TASK BRIEF:
Output the text of each record below verbatim, line for line, and leave the pictures out of your answer.

ITEMS:
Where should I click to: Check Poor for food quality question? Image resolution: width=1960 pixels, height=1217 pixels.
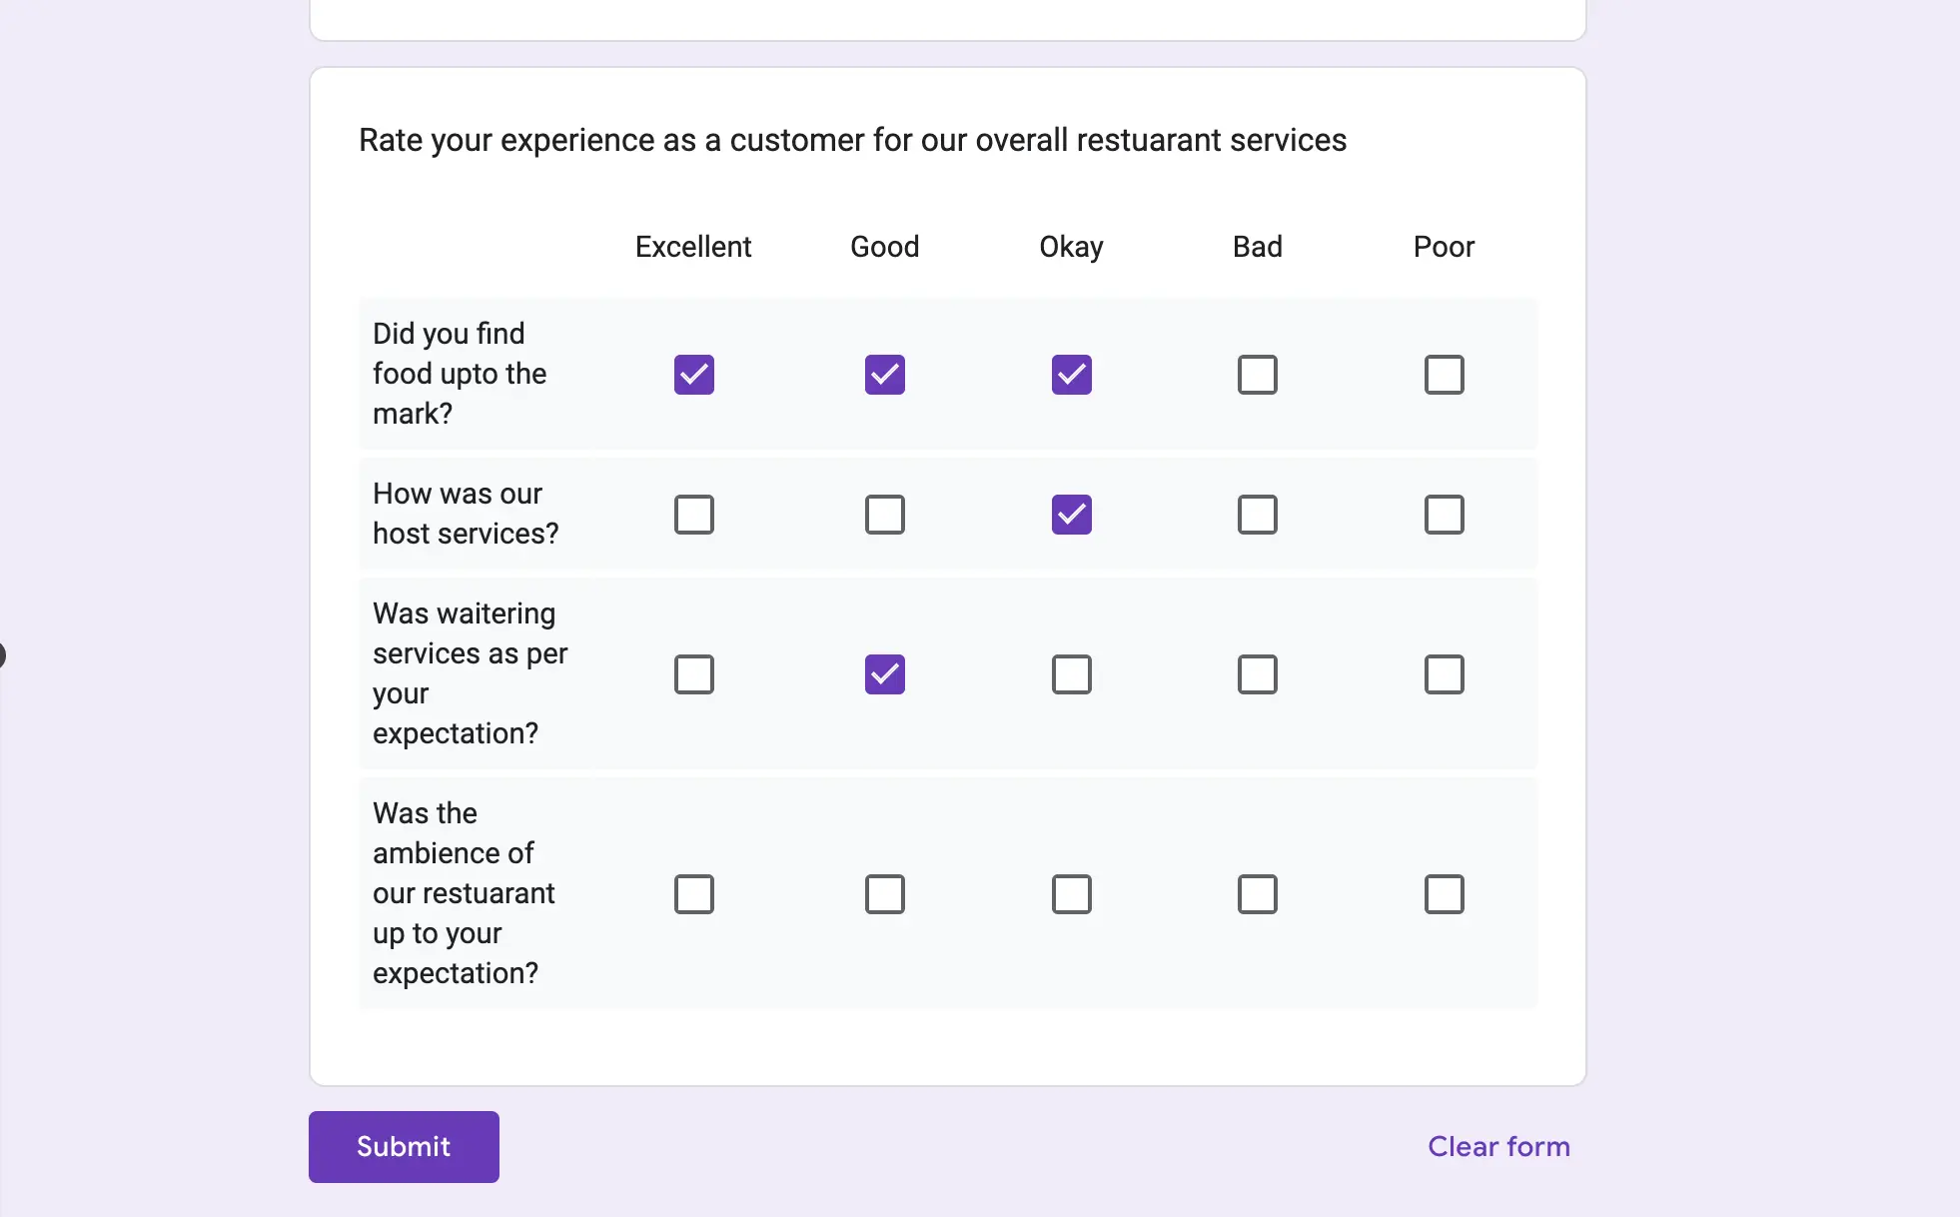coord(1444,375)
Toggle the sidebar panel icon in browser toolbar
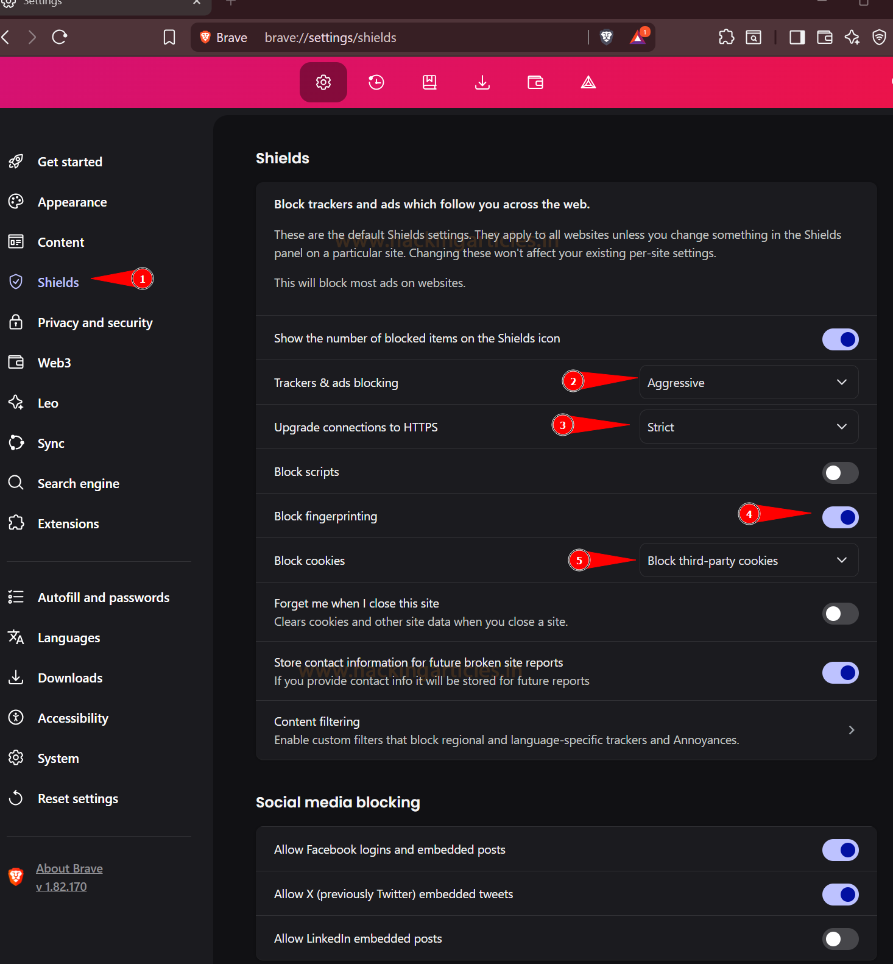The width and height of the screenshot is (893, 964). point(797,37)
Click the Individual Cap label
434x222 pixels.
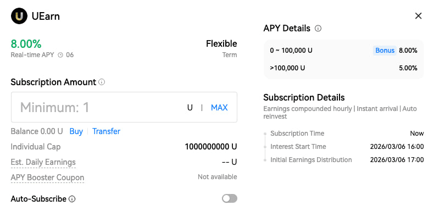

EXPECTED ANSWER:
Where should I click to: Check Poor for food quality question? Image resolution: width=1960 pixels, height=1217 pixels.
coord(1444,375)
Toggle the sidebar panel icon in browser toolbar
The width and height of the screenshot is (893, 964). point(797,37)
Click the Individual Cap label
434x222 pixels.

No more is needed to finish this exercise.